* Your instructions *
From the entries below, please output exactly the lines starting at the one containing "Image resolution: width=641" and ending at the one containing "The image size is (216, 229).", both included.

Stored dataset items
───
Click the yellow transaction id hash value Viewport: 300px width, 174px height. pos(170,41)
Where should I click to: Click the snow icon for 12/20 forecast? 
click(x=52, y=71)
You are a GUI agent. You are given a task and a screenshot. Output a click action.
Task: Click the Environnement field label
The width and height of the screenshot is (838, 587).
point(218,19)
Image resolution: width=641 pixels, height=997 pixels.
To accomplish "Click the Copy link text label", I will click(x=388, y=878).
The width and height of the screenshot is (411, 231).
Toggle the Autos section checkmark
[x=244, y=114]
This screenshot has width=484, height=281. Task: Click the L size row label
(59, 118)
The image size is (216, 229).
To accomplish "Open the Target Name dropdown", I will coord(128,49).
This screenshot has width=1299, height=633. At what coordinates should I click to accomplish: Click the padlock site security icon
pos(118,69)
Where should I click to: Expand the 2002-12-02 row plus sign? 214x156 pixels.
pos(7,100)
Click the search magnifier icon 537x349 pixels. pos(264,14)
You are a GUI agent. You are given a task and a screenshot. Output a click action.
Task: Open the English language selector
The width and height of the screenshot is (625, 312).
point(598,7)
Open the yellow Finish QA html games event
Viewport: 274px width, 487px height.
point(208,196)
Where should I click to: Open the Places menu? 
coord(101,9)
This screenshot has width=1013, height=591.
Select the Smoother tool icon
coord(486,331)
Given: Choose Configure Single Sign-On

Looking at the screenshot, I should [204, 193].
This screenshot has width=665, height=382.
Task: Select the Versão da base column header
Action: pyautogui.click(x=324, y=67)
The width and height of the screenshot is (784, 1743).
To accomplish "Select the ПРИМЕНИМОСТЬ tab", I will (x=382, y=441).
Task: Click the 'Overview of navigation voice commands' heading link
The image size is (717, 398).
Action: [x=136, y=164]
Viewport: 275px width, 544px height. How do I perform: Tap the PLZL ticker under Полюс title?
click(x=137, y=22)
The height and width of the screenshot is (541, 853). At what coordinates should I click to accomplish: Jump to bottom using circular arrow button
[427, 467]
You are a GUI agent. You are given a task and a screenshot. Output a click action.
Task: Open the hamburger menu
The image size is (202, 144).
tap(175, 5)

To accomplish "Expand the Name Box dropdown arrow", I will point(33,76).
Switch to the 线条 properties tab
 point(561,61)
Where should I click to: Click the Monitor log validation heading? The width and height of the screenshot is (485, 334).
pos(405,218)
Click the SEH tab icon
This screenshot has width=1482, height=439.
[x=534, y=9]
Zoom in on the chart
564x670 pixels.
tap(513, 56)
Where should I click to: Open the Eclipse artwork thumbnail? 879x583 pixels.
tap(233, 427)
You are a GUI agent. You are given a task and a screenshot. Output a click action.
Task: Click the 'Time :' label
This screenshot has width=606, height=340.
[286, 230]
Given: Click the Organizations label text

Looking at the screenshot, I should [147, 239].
───
* Written response *
Image resolution: width=641 pixels, height=997 pixels.
To accomplish "Click the Copy link text label", I will click(x=388, y=878).
The width and height of the screenshot is (411, 231).
Toggle the Autos section checkmark
[x=244, y=114]
This screenshot has width=484, height=281. Task: Click the L size row label
(59, 118)
The image size is (216, 229).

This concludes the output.